Keyboard Maestro macro to help with assigning Keyboard Maestro macros
If you use a mac and are into macros, shortcuts, customising things and generally making your computer do the kind of things you want it to do, I strongly recommend giving Keyboard Maestro a whirl.
If you're already using it, you might be familiar with the feeling once you've got your great macro together when you need to figure out how you want to trigger it. There are quite a few strategies out there - using special characters to denote a macro (eg. I use "@@h" as a shortcut for my home email address – apart from ocassionally using class variables when writing code in Ruby, I can't think of any instances where I'm likely to type "@@".) Sometimes, you might double the initial letter (eg. I use "ddate" and "ttime" to insert the current date and time, respectively.)
Once you've got some sort of idea of a trigger you want to use, this is a quick macro to see whether your chosen string of characters is going to appear inside any standard Engligh words.
Its pretty straightforward - I have this triggered when I type "ccheck", and it runs a simple one line shell script, which looks for what you typed into a dictionary file that comes built into most UNIX systems;
If there are no matches, you get a brief alert (which you can safely ignore) telling you that there are no matches. If anything does match, it will pop up in a window to let you know what words contain the string you had typed, so you can then decide whether you care or not.

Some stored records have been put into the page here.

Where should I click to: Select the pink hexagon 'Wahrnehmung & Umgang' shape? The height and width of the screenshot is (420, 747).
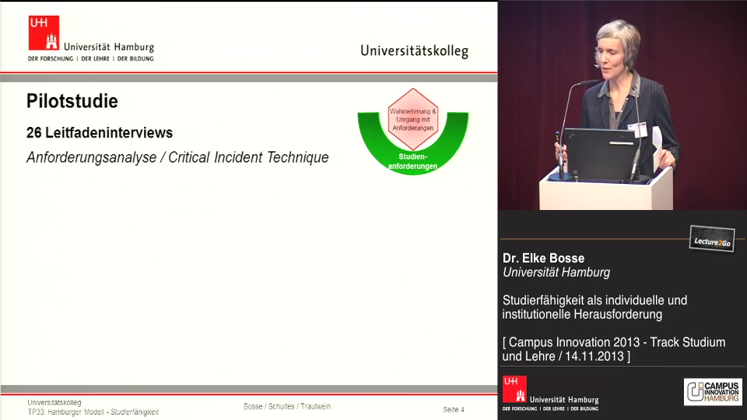412,120
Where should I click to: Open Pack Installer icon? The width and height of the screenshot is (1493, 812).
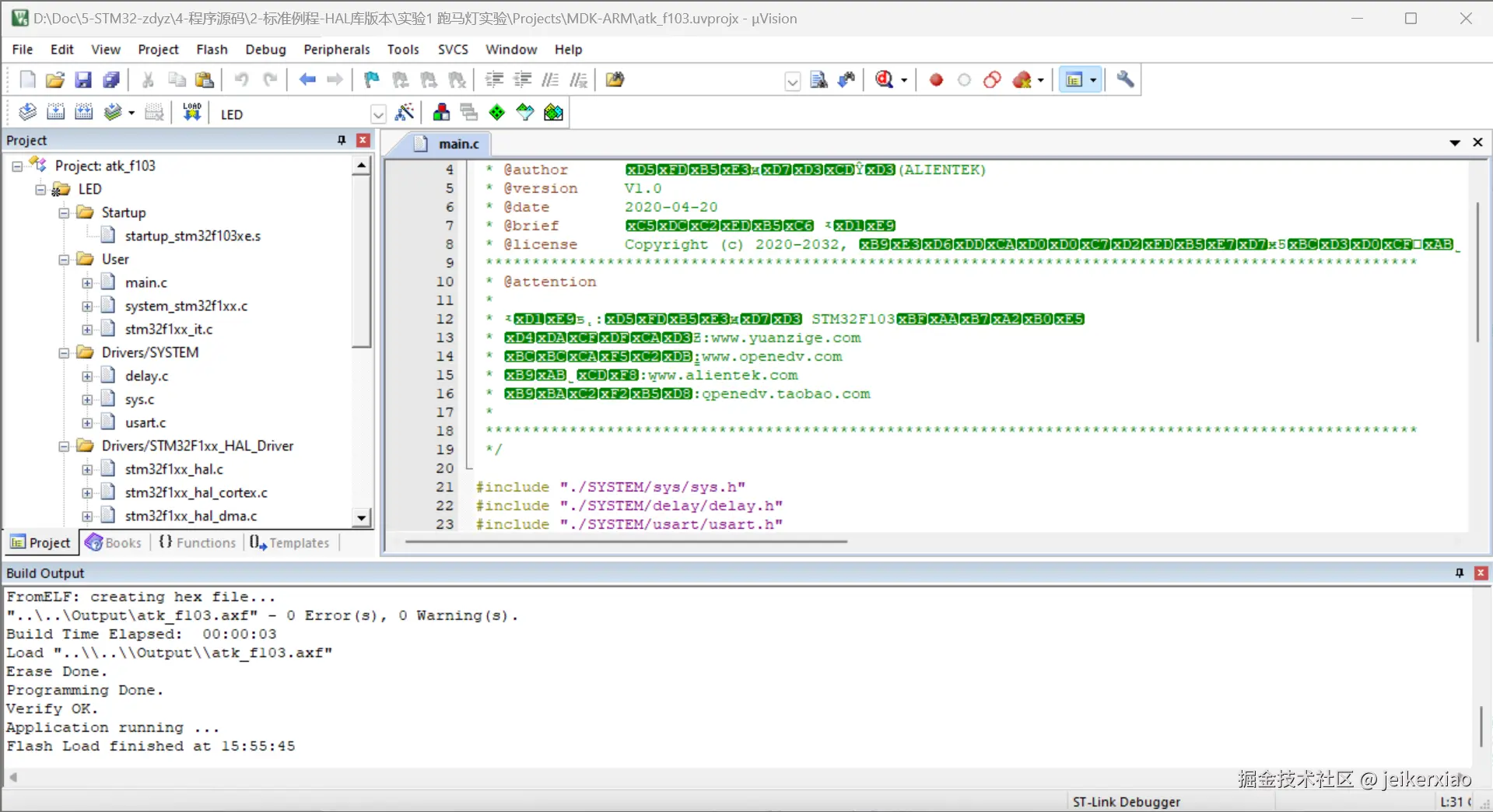point(553,113)
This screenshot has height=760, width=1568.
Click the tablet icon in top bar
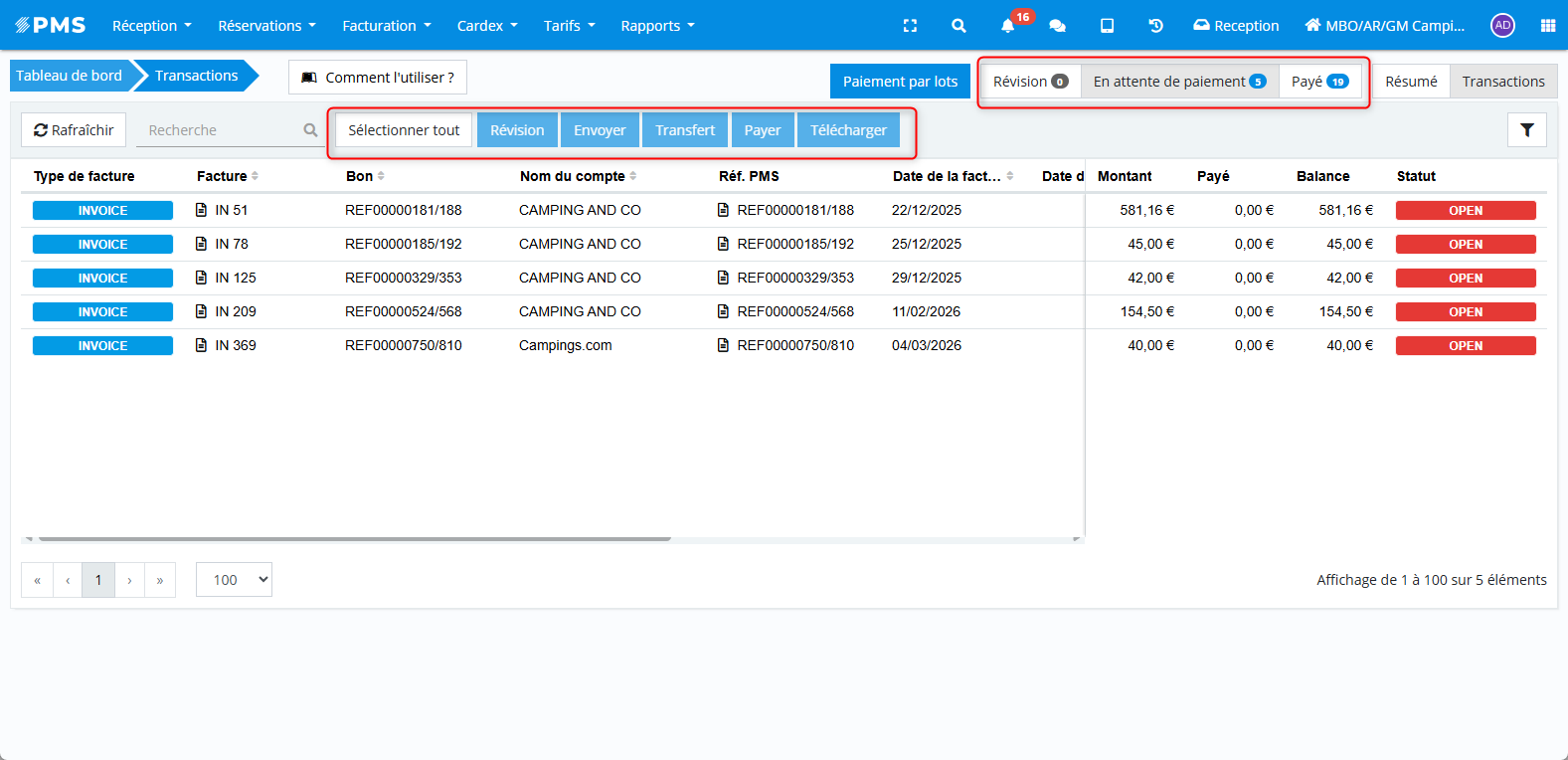click(x=1107, y=26)
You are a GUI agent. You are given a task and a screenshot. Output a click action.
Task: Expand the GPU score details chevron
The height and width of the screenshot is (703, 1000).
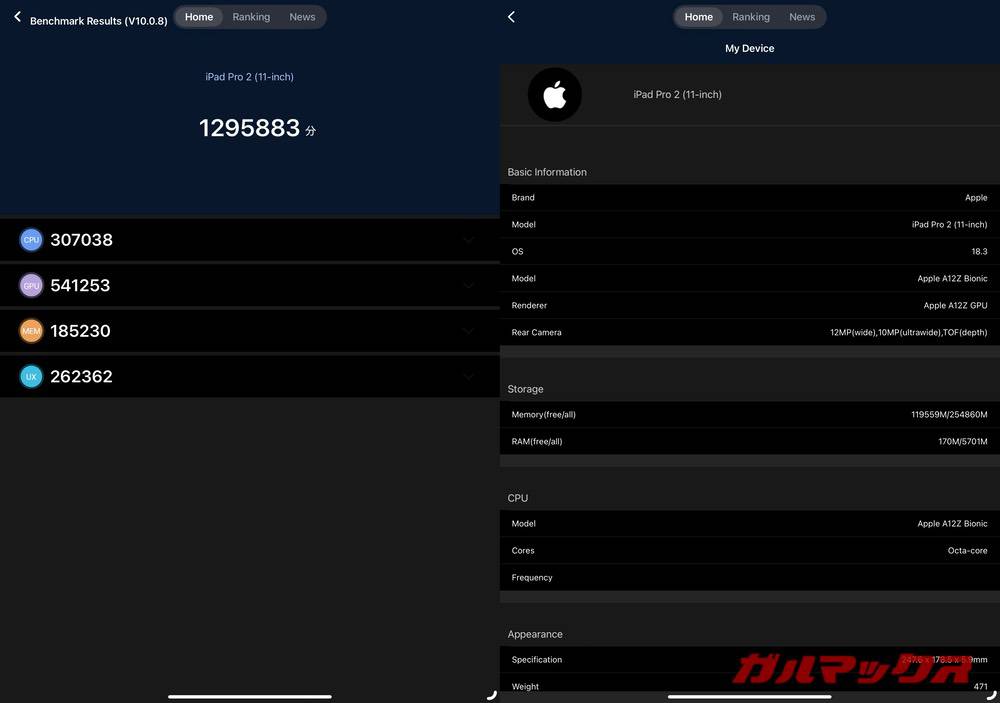[467, 286]
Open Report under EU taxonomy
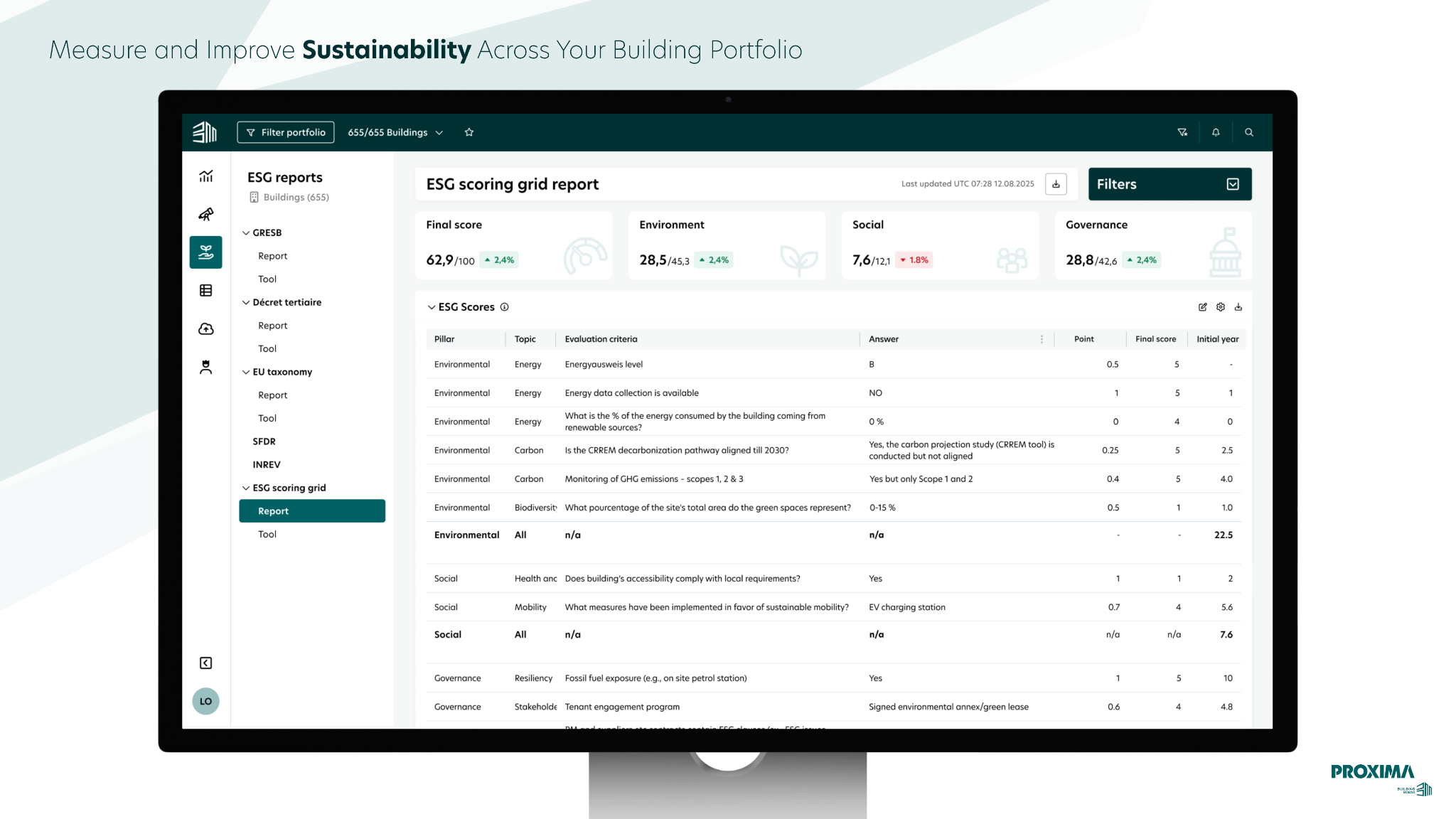Image resolution: width=1456 pixels, height=819 pixels. [x=273, y=395]
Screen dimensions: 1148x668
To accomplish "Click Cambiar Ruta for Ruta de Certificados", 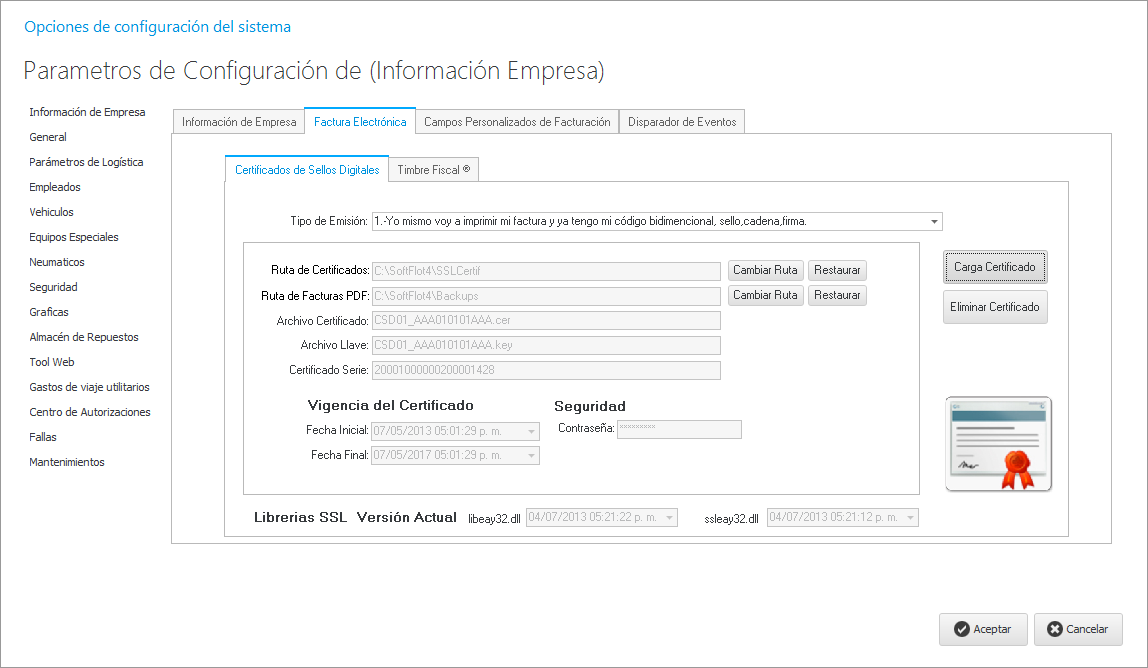I will click(765, 270).
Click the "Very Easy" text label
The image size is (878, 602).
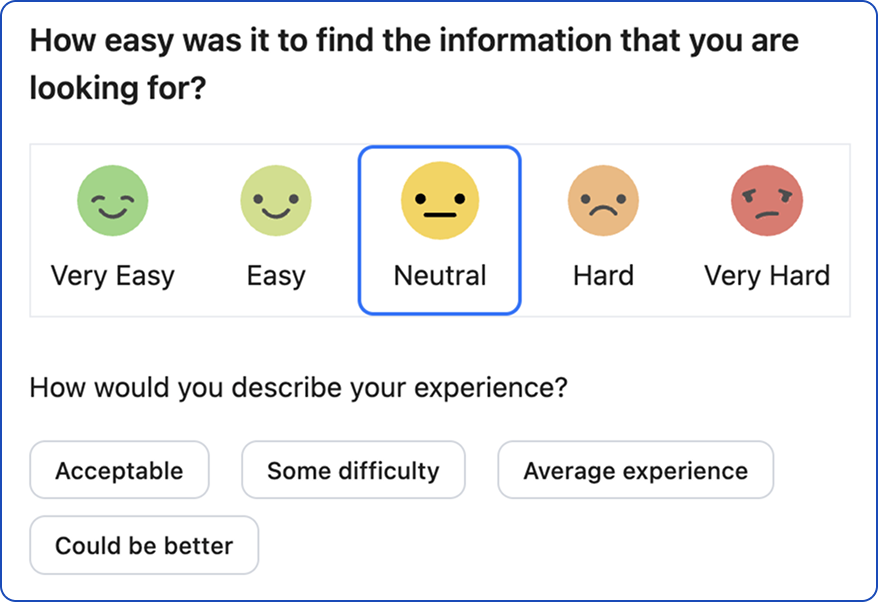tap(113, 275)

I'm pretty sure that there will be a cleverer way of going about this (maybe using one of the "proper" OSX dictionaries), but this is more of a quick fix to stop me using something stupid that is going to get accidentally triggered than a guarantee that I'm never, ever going to trigger this by accident.
For example, it tells me that there are 5 words that include "ttime" – but I'm quite confident that I'm never going to type any of them.